Dec 17, 2009, 2:15 PM
In the Biblical understanding of a prophet, a prophet is defined as an individual who receives a message from God to be transmitted to a people, such as Israel. Sometimes God used a prophet to deliver personal message to an individual as in the case of King David whose actions displeased God. Nathan stood out as the prophet of God to King David.
Prophets don’t foretell the future but rather since they are instruments of God, they are only bearers of the word of God. Sometimes what one particular prophet may say bears reference to a future occurrence but that does not necessarily mean the future was predicted by the prophet. God through a prophet may deem a necessary future occurrence to happen only that the prophet through his word may offer a warning. When the people of Nineveh were addressed by God through the prophet Jonah they obeyed and as a consequence they were spared. The people of Nineveh were reminded by Jonah of God’s displeasure and the consequence that goes along with it and they did what was expected of them.

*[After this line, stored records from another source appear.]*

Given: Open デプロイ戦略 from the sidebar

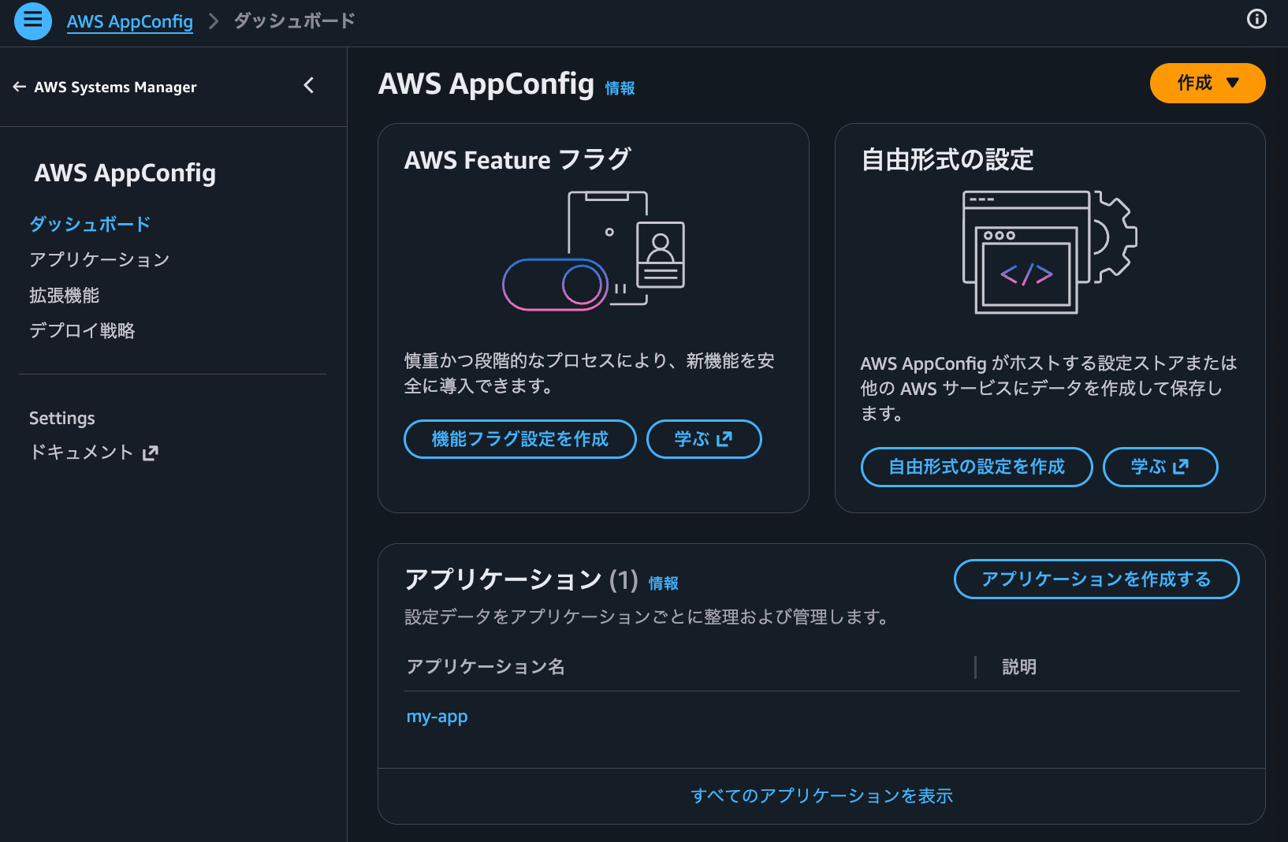Looking at the screenshot, I should click(81, 330).
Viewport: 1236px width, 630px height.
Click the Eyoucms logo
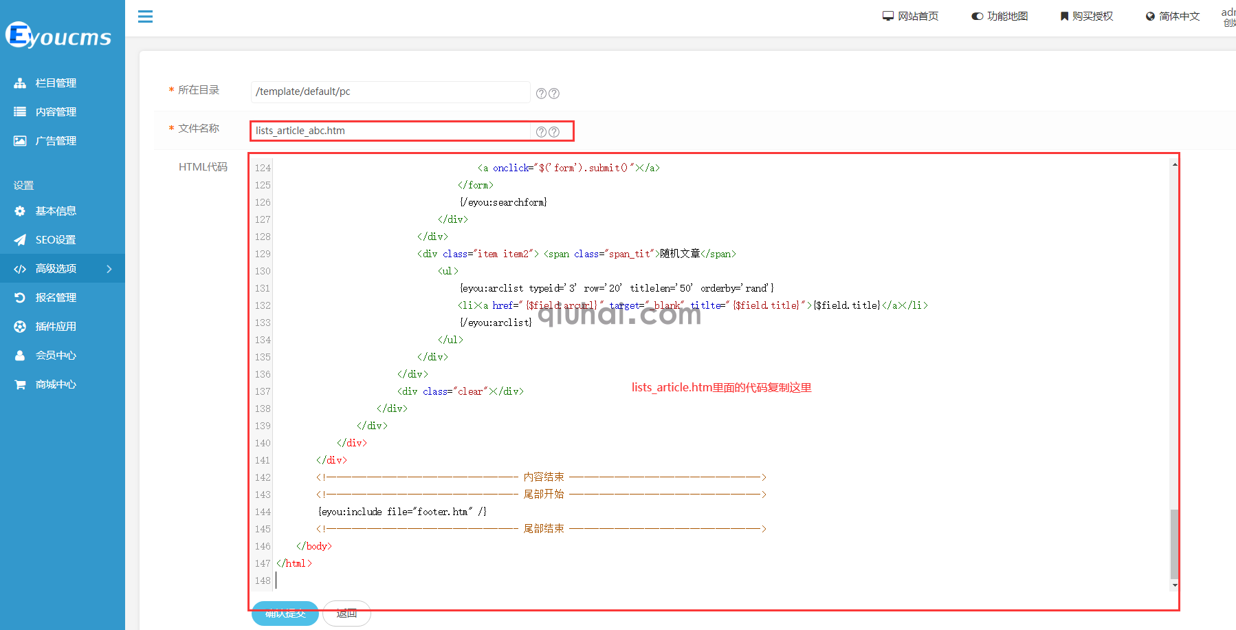(58, 36)
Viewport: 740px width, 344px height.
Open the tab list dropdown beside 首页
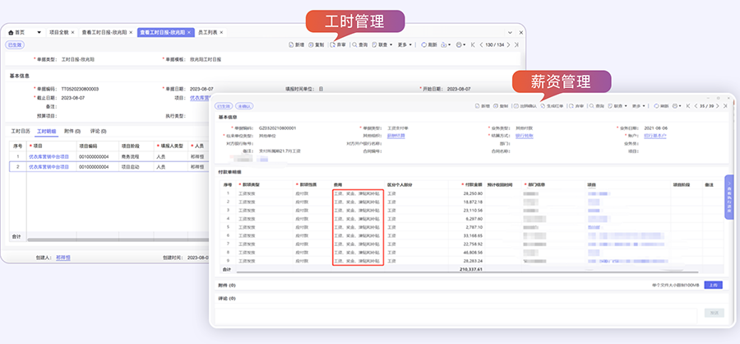[x=39, y=32]
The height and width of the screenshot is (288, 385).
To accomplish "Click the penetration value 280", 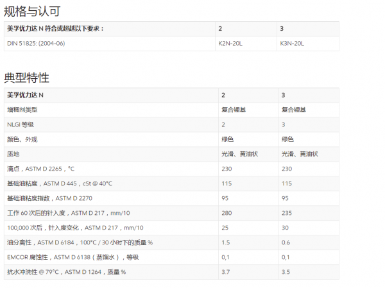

The nature of prophecy is that the word brought forth is the word of God. The prophet will never in the true sense of the word claim to own and speak the word that he or she speaks. The word he always proclaims is the word of God and that is why the prophet says: “thus says the Lord”. The purpose of prophecy is to make a course correction or to straighten things that take place in society. A prophecy is identified in like manner or it is not a prophecy. Prophecy was not the task of male persons only. God did not choose men only but women as well. Out of the 55 historically known prophets 48 were men. Thus the seven others were female or prophetesses such as Sarah, Miriam, Deborah, Hannah, Abigail, Chuldah and Esther.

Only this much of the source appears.